[INSTRUCTIONS FOR THE TASK]
Copy each line in the data below that contains the word "checkmark".
EXERCISE INPUT Start Marker
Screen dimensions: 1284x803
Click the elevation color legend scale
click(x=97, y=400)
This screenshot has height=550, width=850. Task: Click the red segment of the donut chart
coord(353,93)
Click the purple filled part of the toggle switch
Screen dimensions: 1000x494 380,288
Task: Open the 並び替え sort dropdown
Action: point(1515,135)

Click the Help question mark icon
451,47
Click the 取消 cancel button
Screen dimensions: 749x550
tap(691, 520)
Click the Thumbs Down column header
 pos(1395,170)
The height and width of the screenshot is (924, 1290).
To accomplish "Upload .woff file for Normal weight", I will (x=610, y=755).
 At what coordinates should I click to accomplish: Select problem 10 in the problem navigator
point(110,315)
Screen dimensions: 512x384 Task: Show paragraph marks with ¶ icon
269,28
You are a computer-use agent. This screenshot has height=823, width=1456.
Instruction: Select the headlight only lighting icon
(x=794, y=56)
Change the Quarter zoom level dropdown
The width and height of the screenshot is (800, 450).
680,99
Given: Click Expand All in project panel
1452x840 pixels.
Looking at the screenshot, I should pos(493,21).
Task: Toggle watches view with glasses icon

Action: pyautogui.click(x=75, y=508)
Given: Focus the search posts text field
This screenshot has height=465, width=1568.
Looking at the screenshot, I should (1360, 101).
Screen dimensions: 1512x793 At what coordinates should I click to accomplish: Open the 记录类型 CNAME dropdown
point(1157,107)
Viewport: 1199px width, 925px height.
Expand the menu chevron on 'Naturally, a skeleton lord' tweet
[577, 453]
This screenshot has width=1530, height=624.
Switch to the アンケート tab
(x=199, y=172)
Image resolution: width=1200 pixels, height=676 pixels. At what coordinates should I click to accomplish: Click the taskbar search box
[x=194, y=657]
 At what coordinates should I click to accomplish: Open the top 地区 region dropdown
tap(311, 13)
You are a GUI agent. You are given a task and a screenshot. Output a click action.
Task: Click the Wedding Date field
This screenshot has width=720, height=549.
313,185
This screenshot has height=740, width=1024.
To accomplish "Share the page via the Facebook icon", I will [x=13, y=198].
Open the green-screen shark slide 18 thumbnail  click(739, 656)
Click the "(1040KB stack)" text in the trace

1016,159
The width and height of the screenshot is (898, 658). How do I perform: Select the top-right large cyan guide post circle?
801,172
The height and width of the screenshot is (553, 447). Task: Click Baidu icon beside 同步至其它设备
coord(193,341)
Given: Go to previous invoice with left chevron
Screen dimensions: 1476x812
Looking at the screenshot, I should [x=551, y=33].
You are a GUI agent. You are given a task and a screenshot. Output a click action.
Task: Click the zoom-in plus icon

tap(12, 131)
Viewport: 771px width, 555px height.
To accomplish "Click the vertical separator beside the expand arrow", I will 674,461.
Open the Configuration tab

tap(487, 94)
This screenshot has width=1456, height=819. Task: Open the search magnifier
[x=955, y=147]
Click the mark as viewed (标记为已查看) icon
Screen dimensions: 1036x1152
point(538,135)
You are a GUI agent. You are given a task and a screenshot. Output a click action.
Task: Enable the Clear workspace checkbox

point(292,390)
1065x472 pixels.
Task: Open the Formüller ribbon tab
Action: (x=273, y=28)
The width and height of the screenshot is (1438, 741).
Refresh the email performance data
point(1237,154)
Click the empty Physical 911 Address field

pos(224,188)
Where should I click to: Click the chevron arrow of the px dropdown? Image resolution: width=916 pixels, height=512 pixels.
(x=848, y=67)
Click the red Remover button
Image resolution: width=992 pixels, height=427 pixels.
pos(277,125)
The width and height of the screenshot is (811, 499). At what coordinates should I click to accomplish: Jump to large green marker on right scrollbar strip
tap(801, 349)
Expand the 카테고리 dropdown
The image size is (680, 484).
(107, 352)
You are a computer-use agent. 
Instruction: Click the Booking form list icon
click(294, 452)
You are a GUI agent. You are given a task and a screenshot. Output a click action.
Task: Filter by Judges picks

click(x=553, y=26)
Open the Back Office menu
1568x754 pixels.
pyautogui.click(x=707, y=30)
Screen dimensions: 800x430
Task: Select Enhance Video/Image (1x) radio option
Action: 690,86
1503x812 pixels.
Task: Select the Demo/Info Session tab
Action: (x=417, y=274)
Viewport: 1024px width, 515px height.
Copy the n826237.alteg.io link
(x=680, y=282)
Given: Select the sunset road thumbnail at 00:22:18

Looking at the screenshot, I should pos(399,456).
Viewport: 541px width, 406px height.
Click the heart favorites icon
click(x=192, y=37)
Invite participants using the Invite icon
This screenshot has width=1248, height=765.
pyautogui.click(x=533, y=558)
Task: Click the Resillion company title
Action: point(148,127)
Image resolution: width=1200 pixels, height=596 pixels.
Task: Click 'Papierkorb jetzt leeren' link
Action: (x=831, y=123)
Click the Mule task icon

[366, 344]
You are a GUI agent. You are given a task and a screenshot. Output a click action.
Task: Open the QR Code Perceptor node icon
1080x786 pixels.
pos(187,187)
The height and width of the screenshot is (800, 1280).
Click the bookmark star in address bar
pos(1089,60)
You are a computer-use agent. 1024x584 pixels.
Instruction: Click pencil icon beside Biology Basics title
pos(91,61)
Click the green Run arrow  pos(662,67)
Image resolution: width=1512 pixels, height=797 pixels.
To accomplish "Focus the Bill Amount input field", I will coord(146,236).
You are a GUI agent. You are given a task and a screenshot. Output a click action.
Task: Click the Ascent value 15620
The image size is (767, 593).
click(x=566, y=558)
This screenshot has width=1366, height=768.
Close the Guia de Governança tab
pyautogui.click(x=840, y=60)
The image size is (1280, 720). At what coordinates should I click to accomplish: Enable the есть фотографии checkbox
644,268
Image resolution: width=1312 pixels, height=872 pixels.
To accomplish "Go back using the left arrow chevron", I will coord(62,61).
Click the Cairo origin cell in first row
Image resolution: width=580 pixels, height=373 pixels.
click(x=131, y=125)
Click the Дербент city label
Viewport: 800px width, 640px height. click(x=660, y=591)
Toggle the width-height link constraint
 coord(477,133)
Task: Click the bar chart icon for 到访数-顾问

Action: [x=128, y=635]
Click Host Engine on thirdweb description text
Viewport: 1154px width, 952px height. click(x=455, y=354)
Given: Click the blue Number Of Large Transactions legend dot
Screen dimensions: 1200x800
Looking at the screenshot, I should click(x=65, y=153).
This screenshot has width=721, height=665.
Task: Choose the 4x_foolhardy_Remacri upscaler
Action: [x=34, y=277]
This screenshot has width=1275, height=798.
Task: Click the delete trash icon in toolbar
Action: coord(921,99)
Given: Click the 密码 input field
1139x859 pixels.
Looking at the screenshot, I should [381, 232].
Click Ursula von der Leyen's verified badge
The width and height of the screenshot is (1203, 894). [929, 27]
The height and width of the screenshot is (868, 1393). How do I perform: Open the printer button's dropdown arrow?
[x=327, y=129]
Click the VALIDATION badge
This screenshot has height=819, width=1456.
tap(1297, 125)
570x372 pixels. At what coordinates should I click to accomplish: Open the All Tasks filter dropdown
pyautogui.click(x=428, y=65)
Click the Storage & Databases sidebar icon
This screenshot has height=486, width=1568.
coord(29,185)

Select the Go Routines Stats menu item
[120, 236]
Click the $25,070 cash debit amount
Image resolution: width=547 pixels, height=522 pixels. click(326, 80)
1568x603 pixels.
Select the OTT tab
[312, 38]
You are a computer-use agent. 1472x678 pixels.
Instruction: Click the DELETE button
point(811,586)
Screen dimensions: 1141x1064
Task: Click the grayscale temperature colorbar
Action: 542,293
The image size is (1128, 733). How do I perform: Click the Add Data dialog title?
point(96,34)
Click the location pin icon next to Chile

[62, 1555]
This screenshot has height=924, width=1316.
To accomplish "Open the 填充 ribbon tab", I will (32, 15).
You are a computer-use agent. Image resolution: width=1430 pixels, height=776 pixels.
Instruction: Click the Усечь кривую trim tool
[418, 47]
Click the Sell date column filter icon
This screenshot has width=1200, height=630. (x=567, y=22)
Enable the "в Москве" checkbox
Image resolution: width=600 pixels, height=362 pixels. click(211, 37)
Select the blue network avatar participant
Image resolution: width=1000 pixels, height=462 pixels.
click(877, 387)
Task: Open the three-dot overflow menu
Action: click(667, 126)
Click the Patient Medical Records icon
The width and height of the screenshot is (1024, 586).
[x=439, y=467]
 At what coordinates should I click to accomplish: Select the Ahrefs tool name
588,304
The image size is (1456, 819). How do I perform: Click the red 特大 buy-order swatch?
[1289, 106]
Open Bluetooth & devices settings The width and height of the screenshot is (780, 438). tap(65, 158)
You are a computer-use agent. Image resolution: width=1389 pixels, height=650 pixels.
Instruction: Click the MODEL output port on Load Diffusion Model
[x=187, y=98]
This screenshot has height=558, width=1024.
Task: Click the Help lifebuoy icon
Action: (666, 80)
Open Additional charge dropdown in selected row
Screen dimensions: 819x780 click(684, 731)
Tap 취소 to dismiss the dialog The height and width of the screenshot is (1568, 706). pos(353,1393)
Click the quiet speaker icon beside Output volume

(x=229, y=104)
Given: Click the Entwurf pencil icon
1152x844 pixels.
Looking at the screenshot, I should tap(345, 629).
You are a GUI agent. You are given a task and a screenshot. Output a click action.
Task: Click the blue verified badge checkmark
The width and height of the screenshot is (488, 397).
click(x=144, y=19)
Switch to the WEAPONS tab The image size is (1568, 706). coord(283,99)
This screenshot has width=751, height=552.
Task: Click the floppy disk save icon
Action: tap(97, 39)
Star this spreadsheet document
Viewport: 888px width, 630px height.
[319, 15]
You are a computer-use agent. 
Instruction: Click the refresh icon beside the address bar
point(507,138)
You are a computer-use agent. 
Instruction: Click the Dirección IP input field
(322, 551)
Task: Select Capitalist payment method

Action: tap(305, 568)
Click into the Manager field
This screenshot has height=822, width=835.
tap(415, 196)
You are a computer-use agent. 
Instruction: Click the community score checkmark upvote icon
EXERCISE INPUT End Marker
[YOUR SOLUTION]
Task: Click the blue verified badge checkmark
Instruction: Click the community score checkmark upvote icon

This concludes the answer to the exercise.